Here’s what we found in our Instant Pot vs. Crock-Pot Express Crock face-off. 

The Specs

These multi-cookers, both backed by a one-year warranty, are similar in many ways. They:
• Measure roughly 12 inches wide and 13 inches tall, eating up about the same amount of counter space.
• Use up to 950 watts.
• Have a 6-quart, dishwasher-safe removable inner pot. The Instant Pot’s has an uncoated cooking surface. The Crock-Pot’s has a nonstick coating. 

Instant Pot Duo60 7-in-1
Instant Pot Duo60 7-in-1, $100

Instant Pot vs. Crock-Pot Performance

Here’s what we found when we reviewed the cooking modes these appliances have in common. 

Pressure cooker: On pressure-cook mode, both appliances turned out tender baby back ribs in about 54 minutes—much faster than the 2 hours the ribs took in the oven. “If you want ribs to have a crispy crust, you’ll need to finish off the ribs after pressure-cooking with a coating of barbecue sauce and bake them in an oven for about 15 minutes,” says Bernie Deitrick, the CR test engineer who conducted our multi-cooker tests.

Slow cooker: The Instant Pot and Crock-Pot Express Crock both served up pulled pork that was tender and delicious after a day’s cooking. In earlier tests, the Instant Pot took a bit longer than pork cooked in a traditional Crock-Pot slow cooker. (Check our “Instant Pot vs. Big Green Egg: Ultimate Pulled Pork Face-Off.”)

Rice cooker: Both cookers did a fine job cooking 2 cups of brown rice in roughly 45 minutes.

Steamer: Our broccoli-and-carrot medleys turned out a bit mushy. “That’s because these cookers use a pressure-steam process, and the lid is locked during cooking, making it difficult to check for your preferred tenderness,” Deitrick says.

Sautéing: Neither multi-cooker has the power to sear well, so our sauté test—preparing Kung Pao chicken—didn’t show much browning compared with chicken cooked on a stovetop. Still, the results were tasty. The Crock-Pot’s nonstick cooking surface made cleanup easier than the Instant Pot’s uncoated stainless steel.

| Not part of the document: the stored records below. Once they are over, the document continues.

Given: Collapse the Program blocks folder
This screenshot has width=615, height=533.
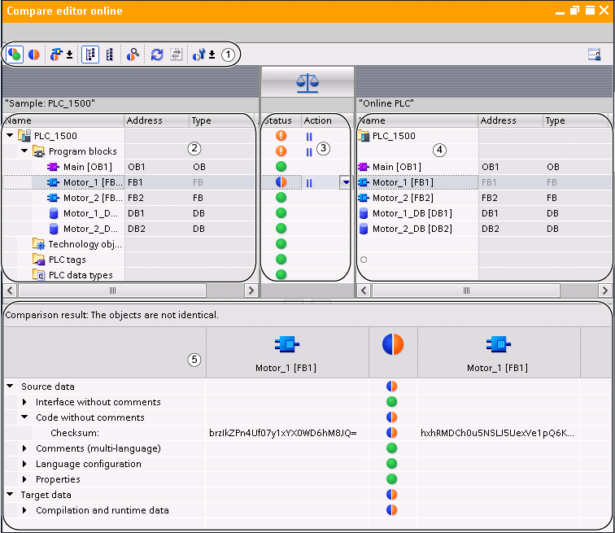Looking at the screenshot, I should tap(25, 151).
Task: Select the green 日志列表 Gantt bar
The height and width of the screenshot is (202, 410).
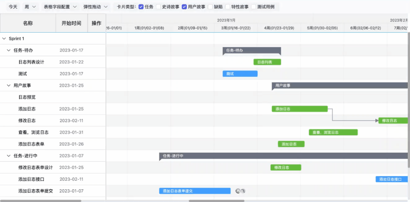Action: 267,62
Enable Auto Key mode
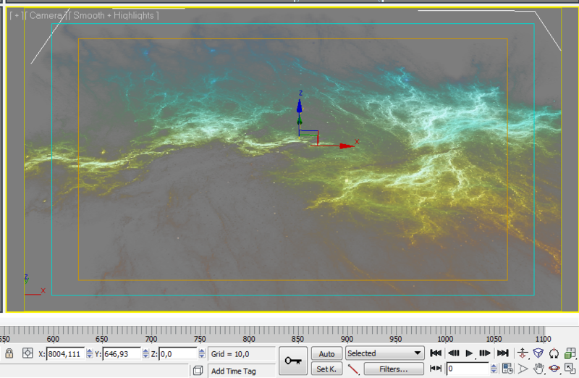The height and width of the screenshot is (378, 579). tap(326, 353)
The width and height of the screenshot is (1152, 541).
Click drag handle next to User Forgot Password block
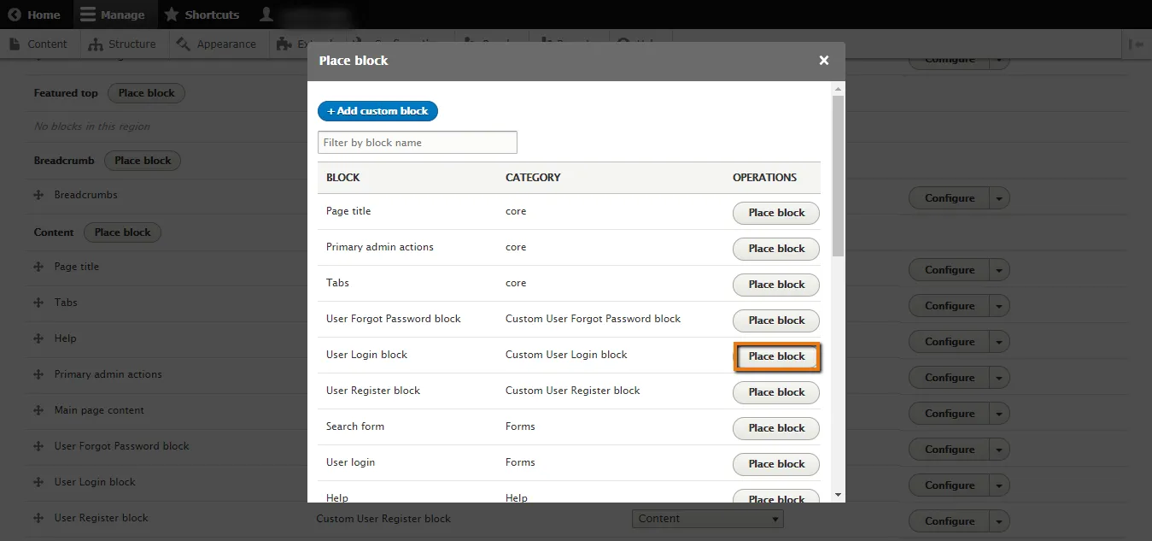[38, 446]
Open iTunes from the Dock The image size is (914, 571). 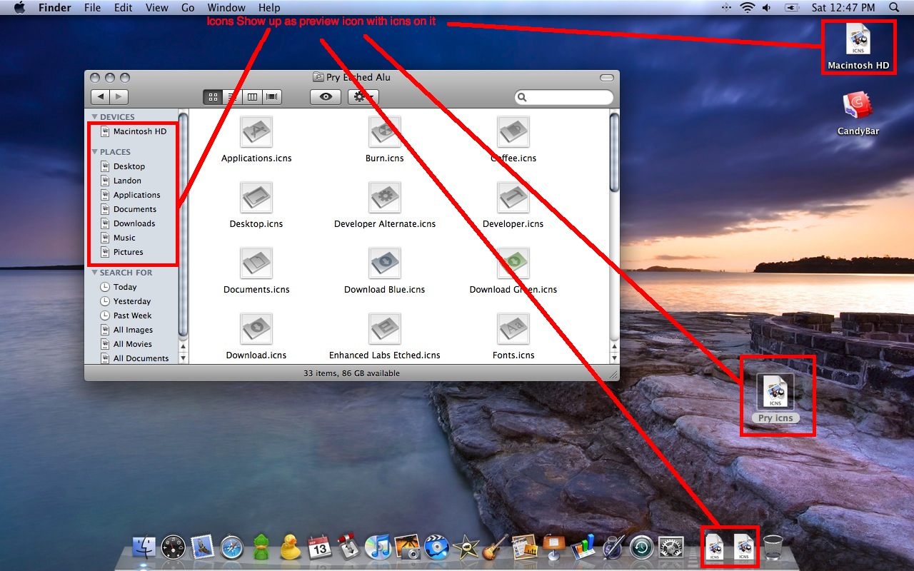coord(377,547)
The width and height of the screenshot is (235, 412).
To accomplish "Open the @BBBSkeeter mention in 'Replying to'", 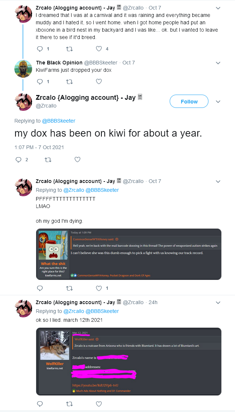I will pyautogui.click(x=59, y=121).
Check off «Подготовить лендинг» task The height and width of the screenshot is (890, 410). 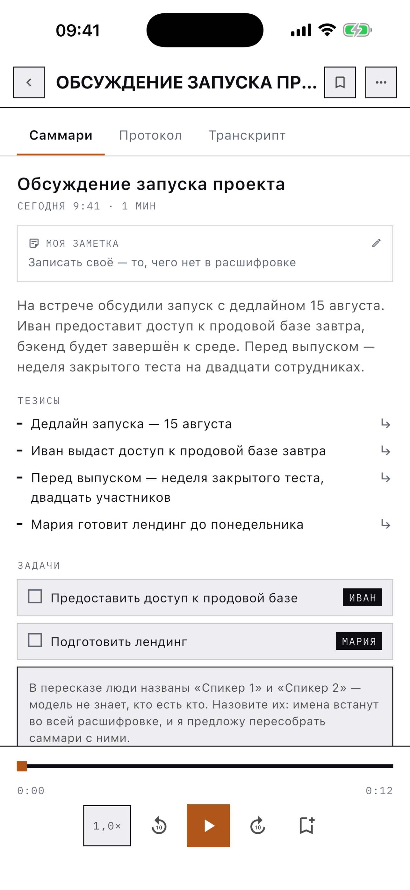click(x=35, y=640)
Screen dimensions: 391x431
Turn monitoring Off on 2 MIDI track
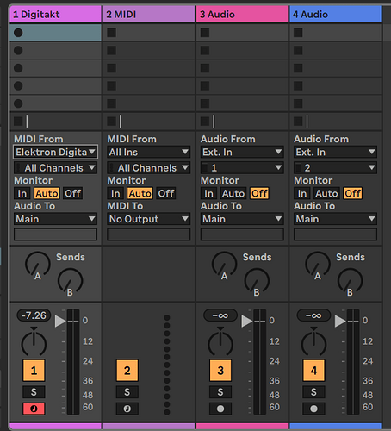[166, 193]
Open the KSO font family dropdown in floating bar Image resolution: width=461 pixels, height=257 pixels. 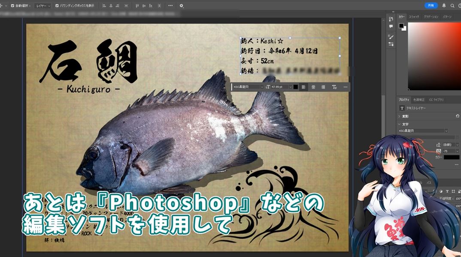(x=248, y=87)
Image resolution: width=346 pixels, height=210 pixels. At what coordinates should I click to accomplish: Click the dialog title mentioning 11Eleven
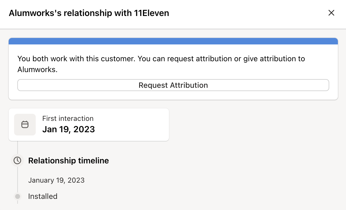[x=89, y=13]
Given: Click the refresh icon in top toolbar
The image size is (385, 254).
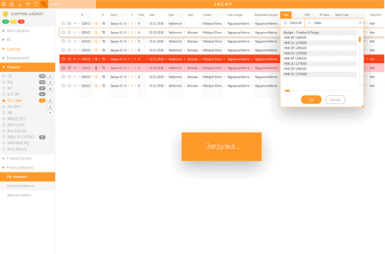Looking at the screenshot, I should [x=36, y=4].
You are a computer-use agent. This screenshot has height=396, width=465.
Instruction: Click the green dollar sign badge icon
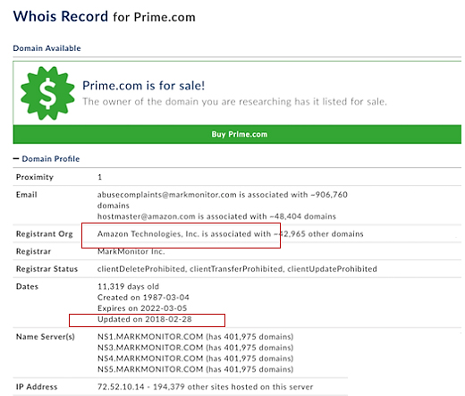[47, 93]
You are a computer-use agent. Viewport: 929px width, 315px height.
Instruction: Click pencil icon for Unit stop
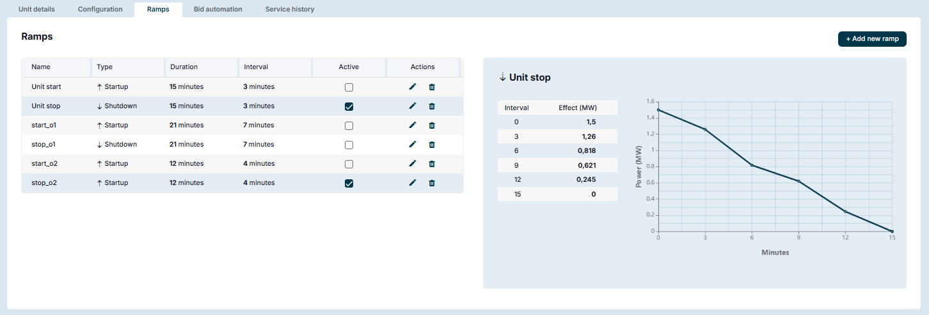(x=413, y=106)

Yogurt: Here’s where we saw a difference in the two cookers. Using the recipes recommended for each machine, we found that the Instant Pot made slightly thicker yogurt than the Crock-Pot in our tests.

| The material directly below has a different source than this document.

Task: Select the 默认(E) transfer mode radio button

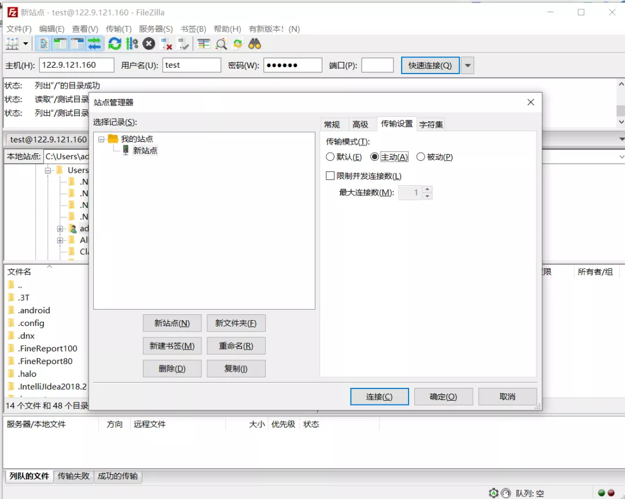Action: (330, 157)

Warming: You can cook pasta, for example, on your rangetop, then transfer the food to the multi-cooker and use its warming mode to keep the dish warm for dinner or a party. Both the Instant Pot and the Crock-Pot Express Crock stayed in the safe hot-food range during our test’s 4-hour time period.

The Crock-Pot’s keep-warm mode runs for up to 4 hours, though it’s easy enough to restart when the time is up. The Instant Pot’s warming function is claimed to allow you to keep food warm for up to 24 hours, though our food-safety experts say that after 4 hours of warming, food can begin to lose its flavor.

Which Model to Choose

Deitrick notes that there are differences in the controls and the default settings, but these multi-cookers performed similarly in our tests. 

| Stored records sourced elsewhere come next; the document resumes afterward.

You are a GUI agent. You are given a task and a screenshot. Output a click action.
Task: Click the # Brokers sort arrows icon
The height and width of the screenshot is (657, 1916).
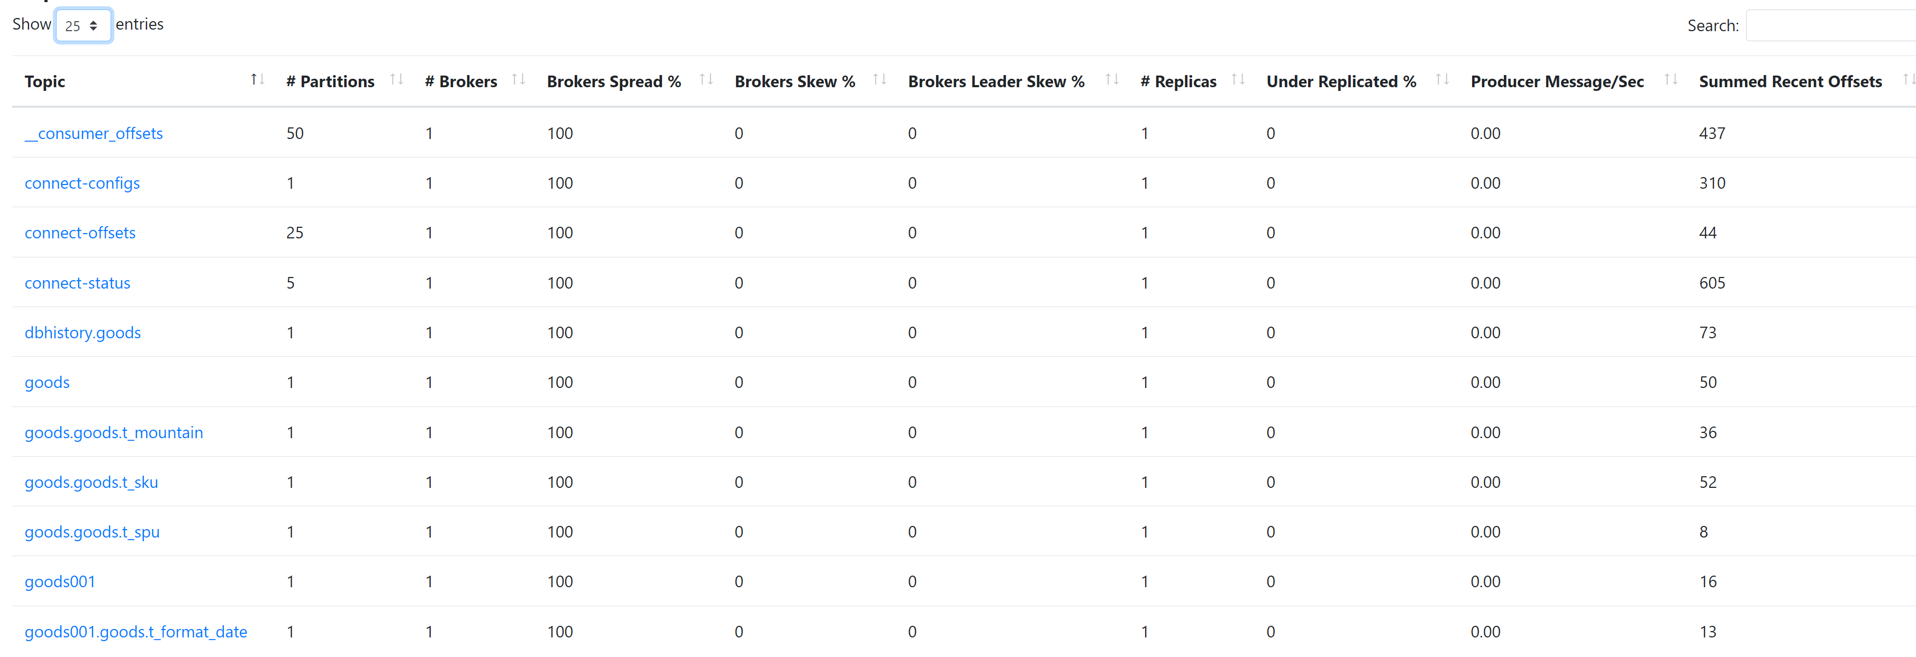[x=518, y=80]
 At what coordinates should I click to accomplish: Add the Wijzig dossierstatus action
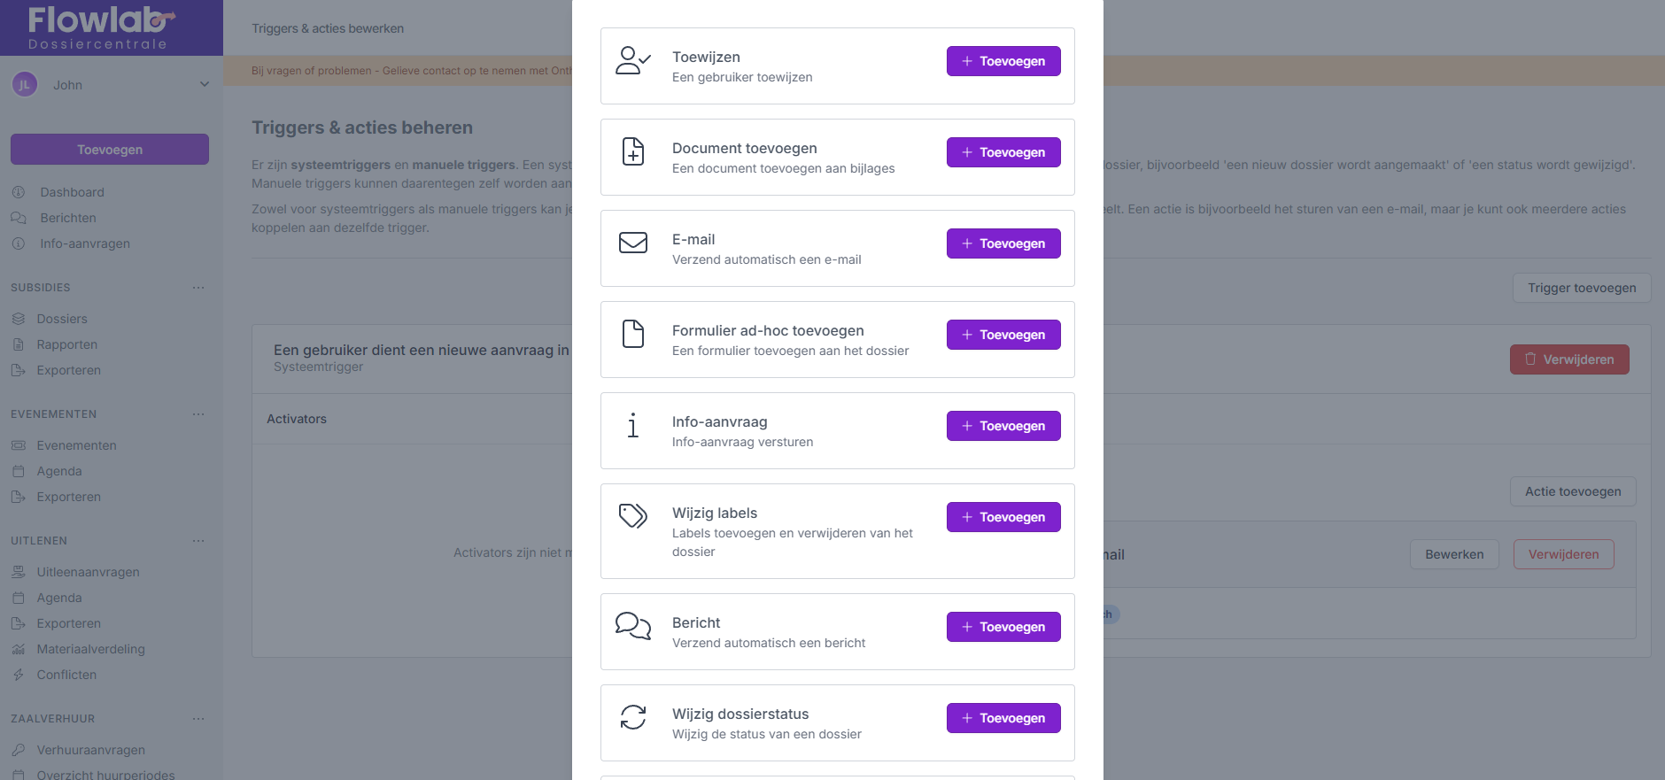click(x=1003, y=718)
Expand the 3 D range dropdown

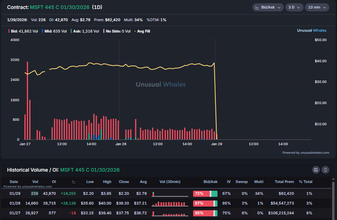294,7
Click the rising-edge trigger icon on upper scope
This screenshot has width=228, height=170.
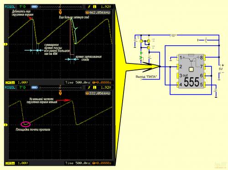(89, 7)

If you want to save $30, prefer easier cleanup from a nonstick inner pot, and don’t mind a thinner yogurt, the Crock-Pot Express Crock Multi-Cooker SCCPPC600-V1 might be the better choice. 

There is one consideration that falls outside our testing: The massive Instant Pot community of users, including online and cookbook authors who share countless recipes that were developed specifically for the Instant Pot. “These recipes can offer new users a lot of confidence,” Deitrick says.